● **Task statement**: Retype the entries below exactly, dropping the images.
───── Material for the task
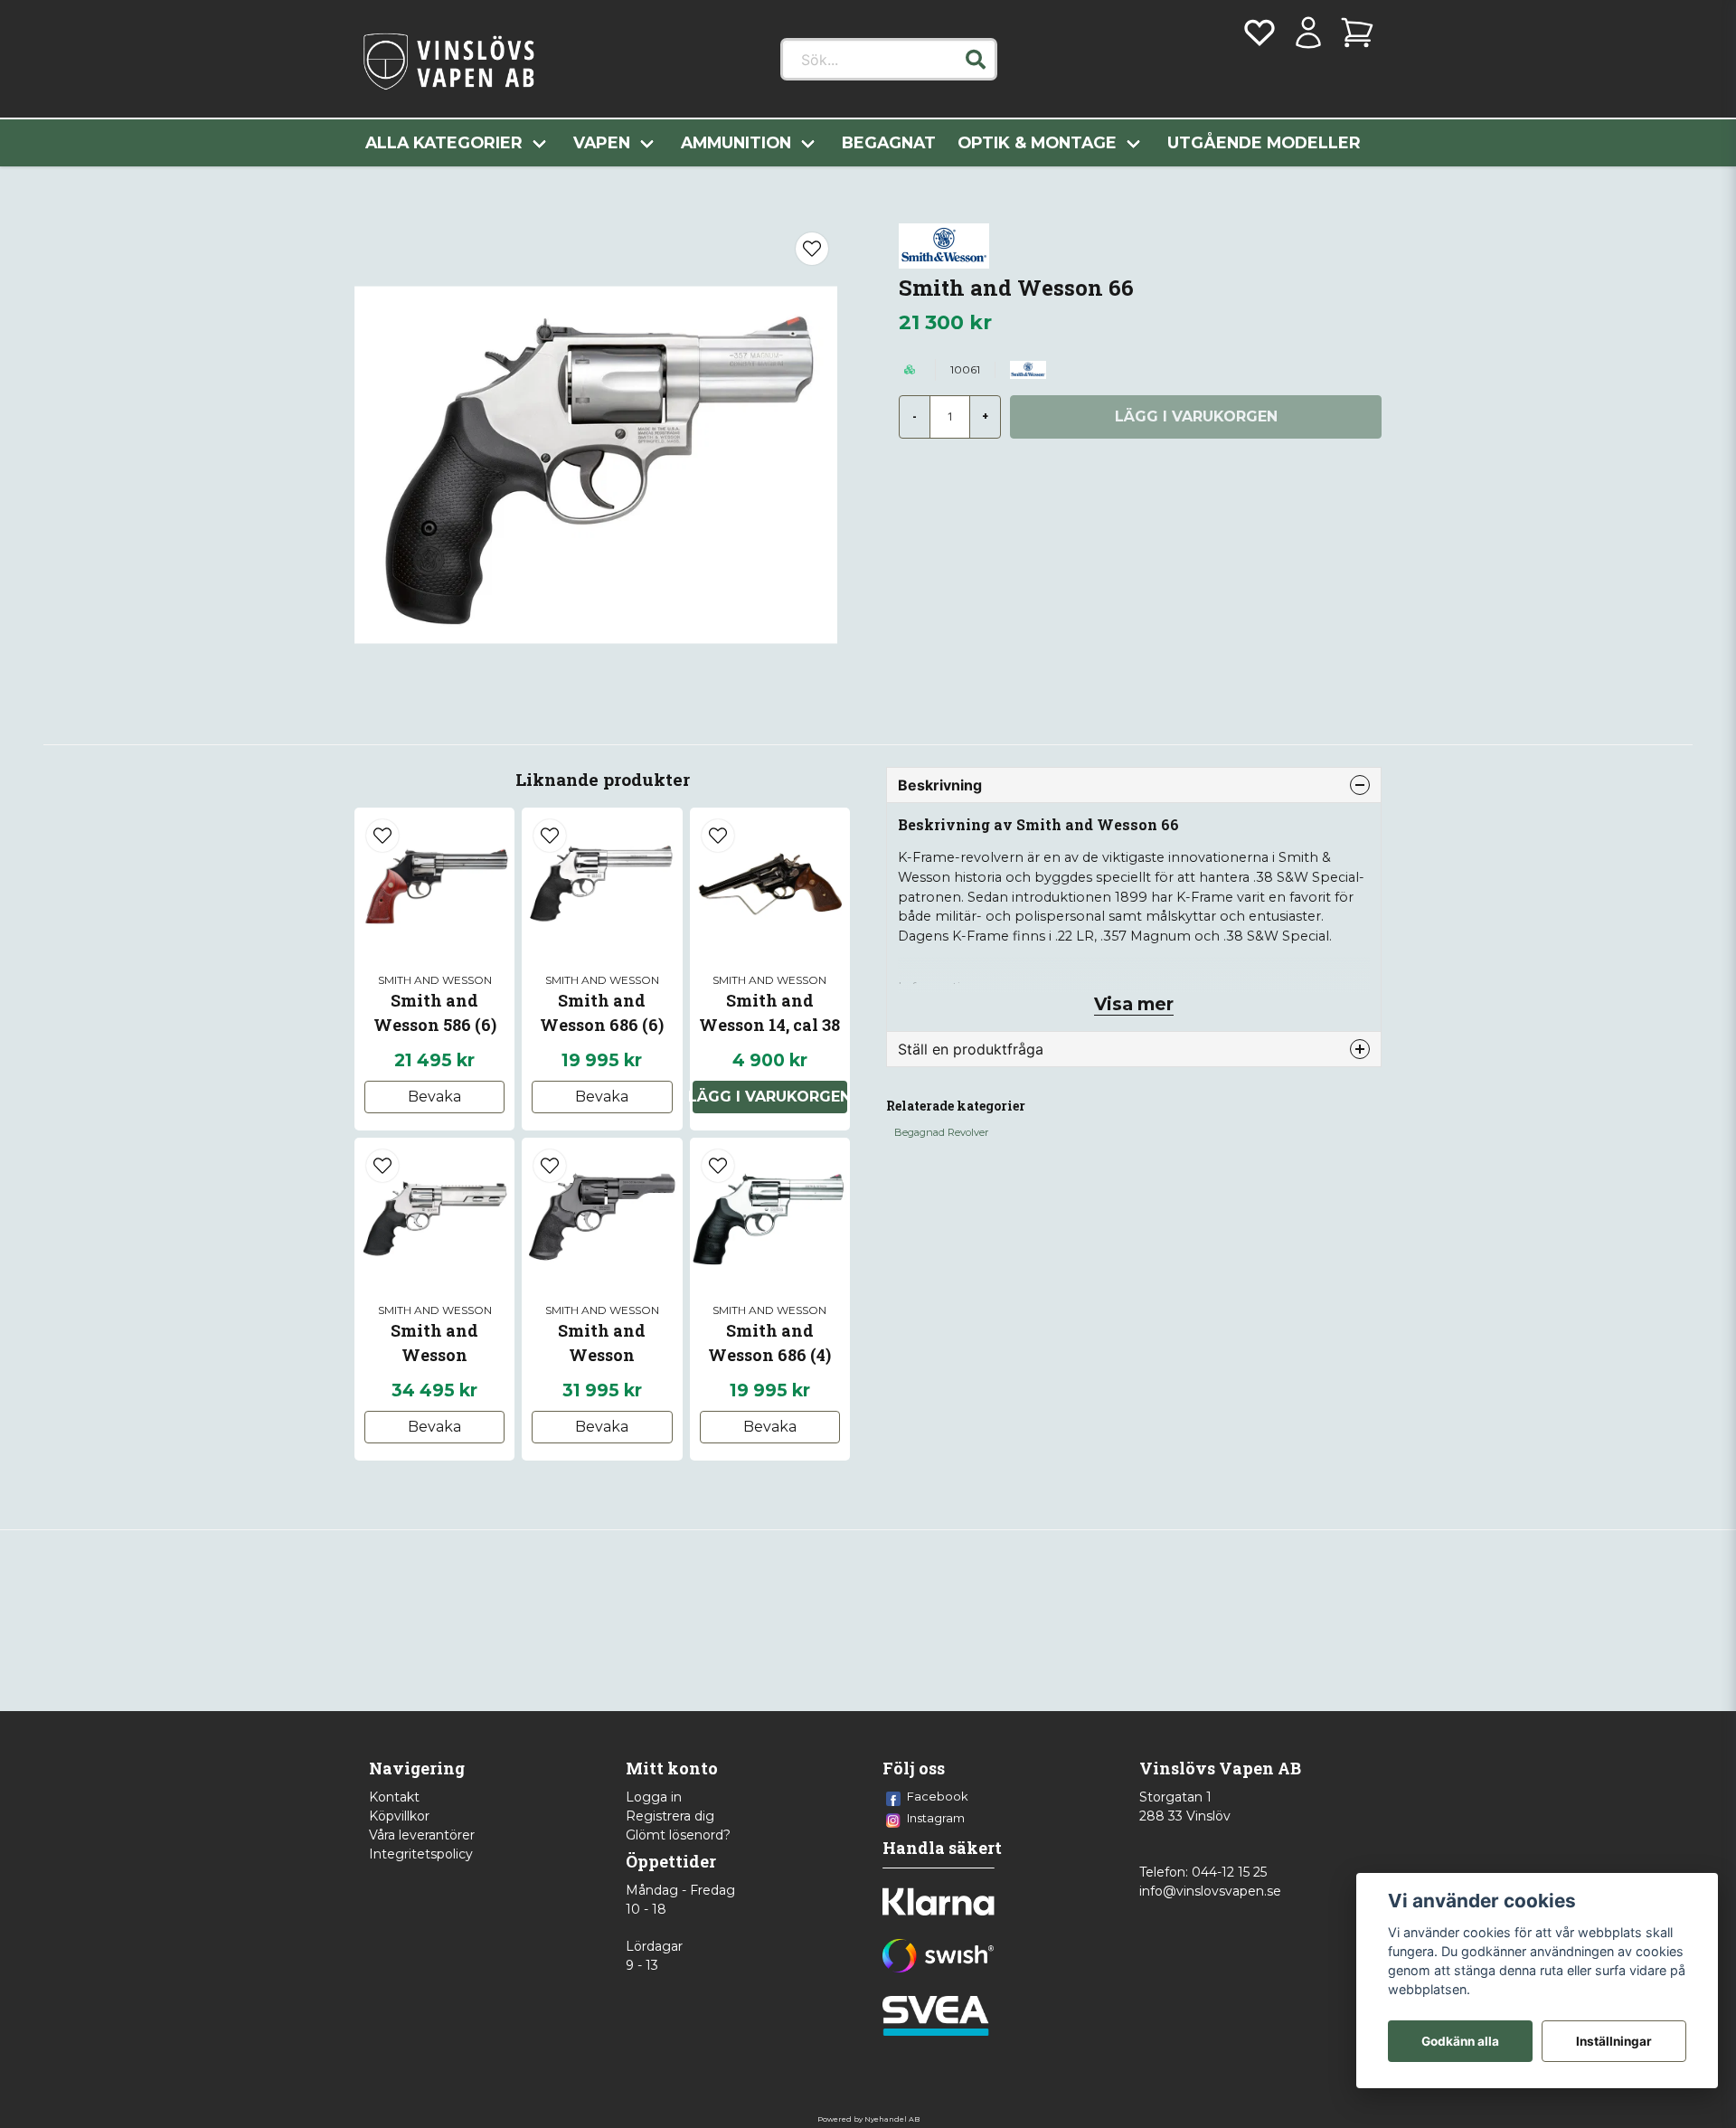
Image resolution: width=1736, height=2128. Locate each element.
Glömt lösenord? (678, 1835)
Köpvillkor (399, 1816)
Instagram (936, 1818)
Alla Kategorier (444, 142)
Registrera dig (670, 1816)
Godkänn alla (1460, 2041)
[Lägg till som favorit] (1259, 32)
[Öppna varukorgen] (1357, 32)
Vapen (601, 142)
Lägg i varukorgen (770, 1096)
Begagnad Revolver (941, 1132)
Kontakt (394, 1797)
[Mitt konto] (1308, 32)
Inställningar (1614, 2041)
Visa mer (1134, 1004)
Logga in (654, 1797)
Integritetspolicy (421, 1854)
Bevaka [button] (434, 1096)
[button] (976, 60)
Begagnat (889, 142)
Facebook (937, 1796)
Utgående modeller (1264, 142)
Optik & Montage (1037, 142)
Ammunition (736, 142)
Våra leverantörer (422, 1835)
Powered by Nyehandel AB (868, 2118)
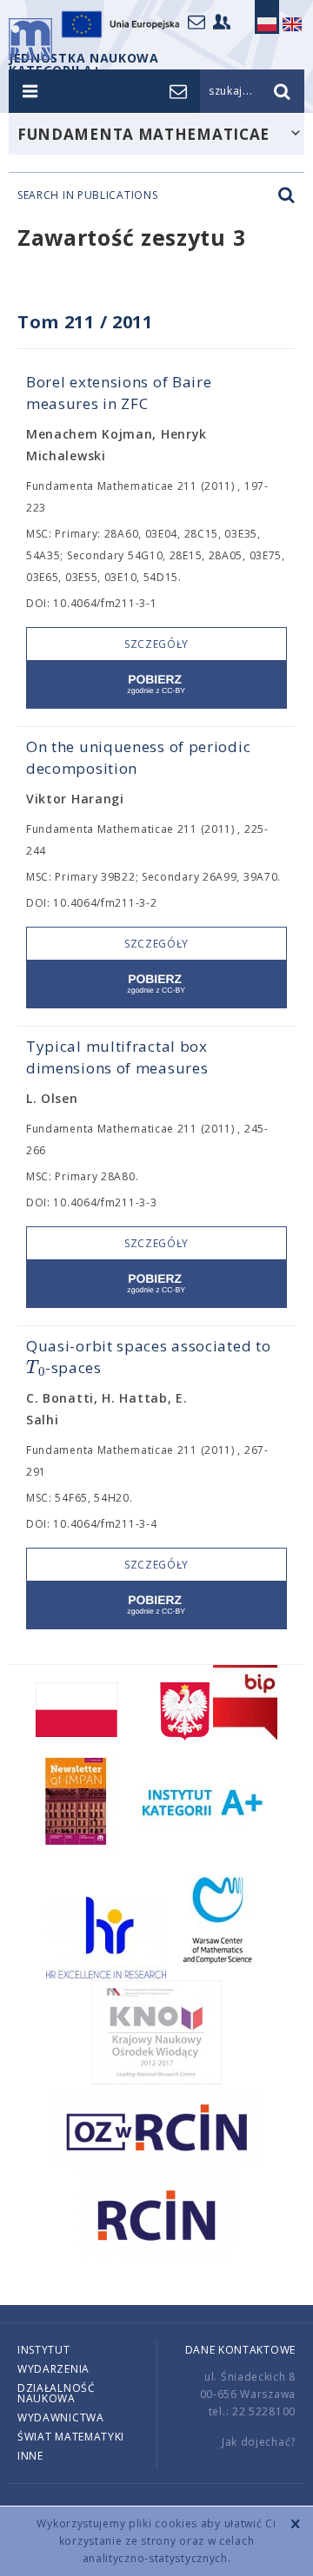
──────────
● **Solution to this task**:
Image resolution: width=1736, height=2128. Locate each element.
Glömt lösenord? (678, 1835)
Köpvillkor (399, 1816)
Instagram (936, 1818)
Alla Kategorier (444, 142)
Registrera dig (670, 1816)
Godkänn alla (1460, 2041)
[Lägg till som favorit] (1259, 32)
[Öppna varukorgen] (1357, 32)
Vapen (601, 142)
Lägg i varukorgen (770, 1096)
Begagnad Revolver (941, 1132)
Kontakt (394, 1797)
[Mitt konto] (1308, 32)
Inställningar (1614, 2041)
Visa mer (1134, 1004)
Logga in (654, 1797)
Integritetspolicy (421, 1854)
Bevaka [button] (434, 1096)
[button] (976, 60)
Begagnat (889, 142)
Facebook (937, 1796)
Utgående modeller (1264, 142)
Optik & Montage (1037, 142)
Ammunition (736, 142)
Våra leverantörer (422, 1835)
Powered by Nyehandel AB (868, 2118)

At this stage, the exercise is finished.